РАССКАЗ. ГЛАВА 3
Ночь прошла тяжело, вполглаза. Любка то проваливалась в короткую дремоту, то выныривала из нее от каждого шороха.
Степан храпел на кровати, раскинувшись крестом, Ванька так и ушел, когда — неизвестно.
Под утро, когда за окном начало сереть, Любка задремала по-настоящему, но сон был тревожный, рваный, полный обрывков каких-то лиц и голосов.
Проснулась от того, что кто-то тряс за плечо. Открыла глаза — Степан стоял над ней, уже одетый, но с опухшей рожей и красными глазами.
— Вставай, — буркнул он хмуро. — Корову подоила? Иди дои, я на работу.
Вечером чтоб ужин был, поняла?
Любка села на лавке, придерживая одеяло.
Степан уже обувался у порога, не глядя на нее.
— Ты... — начала она несмело. — Ты надолго?
— А тебе что за дело? — огрызнулся он. — Сказано — на работу.
Вернусь, когда вернусь. Ты тут хозяйничай, не шастай.
Хлопнула дверь, и в избе стало тихо. Только мухи гудели под потолком да за окном перекликались петухи.

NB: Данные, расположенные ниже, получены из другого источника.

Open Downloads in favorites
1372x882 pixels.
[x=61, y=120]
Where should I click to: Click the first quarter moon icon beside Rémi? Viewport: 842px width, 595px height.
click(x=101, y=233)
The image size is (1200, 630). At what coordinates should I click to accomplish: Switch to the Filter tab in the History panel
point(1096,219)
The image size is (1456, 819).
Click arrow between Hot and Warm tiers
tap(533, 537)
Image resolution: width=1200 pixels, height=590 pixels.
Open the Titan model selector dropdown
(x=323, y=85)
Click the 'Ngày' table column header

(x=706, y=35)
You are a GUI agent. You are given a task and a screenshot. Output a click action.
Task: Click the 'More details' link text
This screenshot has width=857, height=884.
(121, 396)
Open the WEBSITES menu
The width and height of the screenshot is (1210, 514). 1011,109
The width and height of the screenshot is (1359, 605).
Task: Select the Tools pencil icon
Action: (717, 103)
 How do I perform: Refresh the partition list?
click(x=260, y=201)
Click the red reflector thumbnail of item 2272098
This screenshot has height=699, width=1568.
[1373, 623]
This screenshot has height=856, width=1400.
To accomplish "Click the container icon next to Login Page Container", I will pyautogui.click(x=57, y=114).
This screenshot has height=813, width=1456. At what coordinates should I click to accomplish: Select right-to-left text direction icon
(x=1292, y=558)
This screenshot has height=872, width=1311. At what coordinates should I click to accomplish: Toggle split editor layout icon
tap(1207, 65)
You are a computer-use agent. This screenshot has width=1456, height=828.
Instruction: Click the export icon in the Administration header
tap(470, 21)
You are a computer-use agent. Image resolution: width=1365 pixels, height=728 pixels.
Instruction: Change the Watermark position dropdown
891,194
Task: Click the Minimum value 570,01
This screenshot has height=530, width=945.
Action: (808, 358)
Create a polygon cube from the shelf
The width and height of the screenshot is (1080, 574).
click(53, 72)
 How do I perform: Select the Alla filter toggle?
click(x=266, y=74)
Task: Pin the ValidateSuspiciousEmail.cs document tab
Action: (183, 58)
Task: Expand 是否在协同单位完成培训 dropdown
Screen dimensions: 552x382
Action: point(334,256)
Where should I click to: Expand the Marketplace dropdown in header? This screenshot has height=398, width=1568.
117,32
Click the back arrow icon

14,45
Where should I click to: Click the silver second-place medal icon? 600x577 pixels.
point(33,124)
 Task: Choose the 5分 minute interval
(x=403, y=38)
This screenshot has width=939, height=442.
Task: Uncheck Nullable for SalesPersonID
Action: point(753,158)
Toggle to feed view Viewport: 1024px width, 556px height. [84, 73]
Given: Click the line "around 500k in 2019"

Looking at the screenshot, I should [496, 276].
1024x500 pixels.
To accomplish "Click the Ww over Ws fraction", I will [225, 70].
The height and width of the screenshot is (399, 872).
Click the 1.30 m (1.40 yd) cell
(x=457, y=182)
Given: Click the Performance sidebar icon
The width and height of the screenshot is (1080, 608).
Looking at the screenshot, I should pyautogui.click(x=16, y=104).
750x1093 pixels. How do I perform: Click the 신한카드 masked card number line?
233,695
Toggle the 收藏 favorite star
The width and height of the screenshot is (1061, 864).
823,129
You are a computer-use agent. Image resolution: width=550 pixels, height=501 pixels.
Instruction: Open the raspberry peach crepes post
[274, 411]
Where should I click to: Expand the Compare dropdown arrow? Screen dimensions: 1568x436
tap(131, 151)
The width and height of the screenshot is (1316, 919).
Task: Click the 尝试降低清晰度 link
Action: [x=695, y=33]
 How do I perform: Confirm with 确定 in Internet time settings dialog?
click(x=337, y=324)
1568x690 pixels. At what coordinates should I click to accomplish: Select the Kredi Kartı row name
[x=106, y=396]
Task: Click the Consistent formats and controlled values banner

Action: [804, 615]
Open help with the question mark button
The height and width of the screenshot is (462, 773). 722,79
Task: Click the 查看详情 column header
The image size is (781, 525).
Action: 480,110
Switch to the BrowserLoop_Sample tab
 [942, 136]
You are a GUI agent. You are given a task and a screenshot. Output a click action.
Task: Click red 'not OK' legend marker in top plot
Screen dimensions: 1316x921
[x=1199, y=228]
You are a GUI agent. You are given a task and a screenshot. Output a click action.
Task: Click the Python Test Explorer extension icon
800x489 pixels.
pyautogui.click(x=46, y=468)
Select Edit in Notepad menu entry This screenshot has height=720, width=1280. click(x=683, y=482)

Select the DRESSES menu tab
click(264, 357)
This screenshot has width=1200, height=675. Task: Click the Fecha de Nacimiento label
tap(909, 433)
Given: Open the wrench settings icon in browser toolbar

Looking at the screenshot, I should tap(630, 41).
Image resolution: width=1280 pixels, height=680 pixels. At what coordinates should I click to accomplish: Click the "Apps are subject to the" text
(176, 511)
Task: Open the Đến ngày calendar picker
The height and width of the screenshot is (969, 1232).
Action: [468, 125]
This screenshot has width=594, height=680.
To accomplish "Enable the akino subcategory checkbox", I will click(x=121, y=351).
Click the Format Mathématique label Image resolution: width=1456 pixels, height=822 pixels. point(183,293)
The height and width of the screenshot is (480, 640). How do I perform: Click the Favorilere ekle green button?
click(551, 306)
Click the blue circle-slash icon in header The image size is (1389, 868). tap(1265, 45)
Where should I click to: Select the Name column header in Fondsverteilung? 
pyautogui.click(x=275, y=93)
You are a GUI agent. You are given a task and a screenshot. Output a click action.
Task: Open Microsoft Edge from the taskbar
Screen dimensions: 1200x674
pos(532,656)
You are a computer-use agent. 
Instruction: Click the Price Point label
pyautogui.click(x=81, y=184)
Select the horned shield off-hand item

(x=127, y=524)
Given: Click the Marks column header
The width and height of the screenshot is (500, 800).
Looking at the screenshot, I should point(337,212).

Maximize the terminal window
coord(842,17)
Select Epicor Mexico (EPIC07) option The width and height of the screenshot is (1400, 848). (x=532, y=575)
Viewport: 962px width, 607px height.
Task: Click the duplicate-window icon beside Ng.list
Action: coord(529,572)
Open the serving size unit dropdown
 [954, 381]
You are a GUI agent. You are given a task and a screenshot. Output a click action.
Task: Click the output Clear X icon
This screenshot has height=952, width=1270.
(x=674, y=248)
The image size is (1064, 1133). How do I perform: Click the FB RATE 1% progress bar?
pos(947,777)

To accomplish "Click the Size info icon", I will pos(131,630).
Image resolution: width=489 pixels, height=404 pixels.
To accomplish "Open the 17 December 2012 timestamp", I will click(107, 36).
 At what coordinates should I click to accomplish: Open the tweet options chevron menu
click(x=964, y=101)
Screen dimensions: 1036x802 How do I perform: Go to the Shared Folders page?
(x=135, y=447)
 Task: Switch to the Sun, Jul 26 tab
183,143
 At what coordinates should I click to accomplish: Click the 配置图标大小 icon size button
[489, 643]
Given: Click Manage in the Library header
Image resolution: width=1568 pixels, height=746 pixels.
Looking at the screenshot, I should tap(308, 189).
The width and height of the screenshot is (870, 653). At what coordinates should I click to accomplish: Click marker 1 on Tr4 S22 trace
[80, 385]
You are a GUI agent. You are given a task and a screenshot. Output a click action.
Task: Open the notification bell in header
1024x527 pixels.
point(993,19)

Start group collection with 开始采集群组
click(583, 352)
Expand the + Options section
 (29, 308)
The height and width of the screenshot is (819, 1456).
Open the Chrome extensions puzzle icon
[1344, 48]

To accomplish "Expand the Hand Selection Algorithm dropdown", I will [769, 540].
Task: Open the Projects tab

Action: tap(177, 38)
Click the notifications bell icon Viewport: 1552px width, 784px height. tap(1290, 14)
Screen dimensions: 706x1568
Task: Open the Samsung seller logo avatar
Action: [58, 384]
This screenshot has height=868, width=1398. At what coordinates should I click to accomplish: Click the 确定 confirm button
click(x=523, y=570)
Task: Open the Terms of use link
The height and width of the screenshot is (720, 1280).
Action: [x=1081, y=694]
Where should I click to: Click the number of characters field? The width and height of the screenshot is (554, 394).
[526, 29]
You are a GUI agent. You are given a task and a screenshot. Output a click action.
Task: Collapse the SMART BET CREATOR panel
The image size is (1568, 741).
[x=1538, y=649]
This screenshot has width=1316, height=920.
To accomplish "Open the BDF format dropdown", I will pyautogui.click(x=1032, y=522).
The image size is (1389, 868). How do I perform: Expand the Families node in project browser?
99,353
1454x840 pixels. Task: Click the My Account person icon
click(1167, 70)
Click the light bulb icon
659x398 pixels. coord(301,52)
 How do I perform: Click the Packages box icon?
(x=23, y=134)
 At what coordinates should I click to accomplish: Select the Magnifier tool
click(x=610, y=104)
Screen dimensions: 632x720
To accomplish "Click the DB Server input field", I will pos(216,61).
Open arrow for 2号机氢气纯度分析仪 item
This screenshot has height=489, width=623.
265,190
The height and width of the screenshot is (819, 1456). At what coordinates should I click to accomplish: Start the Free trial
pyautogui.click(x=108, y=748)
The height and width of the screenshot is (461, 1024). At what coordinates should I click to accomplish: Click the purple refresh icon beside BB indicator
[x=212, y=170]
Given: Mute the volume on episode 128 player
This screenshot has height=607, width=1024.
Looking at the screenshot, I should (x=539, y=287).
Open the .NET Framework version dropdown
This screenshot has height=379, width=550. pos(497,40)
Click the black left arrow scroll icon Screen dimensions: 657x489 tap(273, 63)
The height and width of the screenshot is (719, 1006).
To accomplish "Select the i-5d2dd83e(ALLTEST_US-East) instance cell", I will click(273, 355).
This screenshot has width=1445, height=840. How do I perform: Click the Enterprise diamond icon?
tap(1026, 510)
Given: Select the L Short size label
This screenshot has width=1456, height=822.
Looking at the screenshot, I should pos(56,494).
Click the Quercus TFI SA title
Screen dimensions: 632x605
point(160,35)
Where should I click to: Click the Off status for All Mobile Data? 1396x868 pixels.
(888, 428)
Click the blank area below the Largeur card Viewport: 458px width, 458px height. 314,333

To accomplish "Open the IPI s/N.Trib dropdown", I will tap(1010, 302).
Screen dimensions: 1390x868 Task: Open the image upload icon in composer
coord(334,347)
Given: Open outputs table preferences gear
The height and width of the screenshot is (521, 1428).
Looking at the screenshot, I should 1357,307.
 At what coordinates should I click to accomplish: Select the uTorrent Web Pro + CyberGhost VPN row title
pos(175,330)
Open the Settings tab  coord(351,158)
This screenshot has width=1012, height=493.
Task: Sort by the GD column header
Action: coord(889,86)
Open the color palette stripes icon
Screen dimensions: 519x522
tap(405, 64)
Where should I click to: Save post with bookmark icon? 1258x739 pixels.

Любка посидела еще немного, собираясь с мыслями
. Потом встала, оделась, пошла в хлев. Зорька встретила ее радостным мычанием, ткнулась мордой в ладонь.
Пока доила, пока задавала корм, солнце уже поднялось, разогнало утренний туман, заиграло в каплях росы на лопухах.
Утро выдалось на диво погожее. После вчерашней духоты и пьяного угара в избе особенно остро чувствовалась свежесть, чистота, тишина.
Небо было высокое, прозрачное, по-осеннему синее, хотя до осени еще далеко.
Где-то за огородами, в березовой роще, куковала кукушка — считала кому-то годы.
Любка прислушалась
. Кукушка куковала долго, не переставая. "Много мне еще, — подумала Любка. — А зачем? Зачем мне много, если жизнь такая?"
Она вернулась в избу, прибрала со стола, вымыла посуду, подмела пол. Руки делали привычное дело, а мысли были далеко.
О матери думала. Давно она у матери не была, месяца три, а то и четыре.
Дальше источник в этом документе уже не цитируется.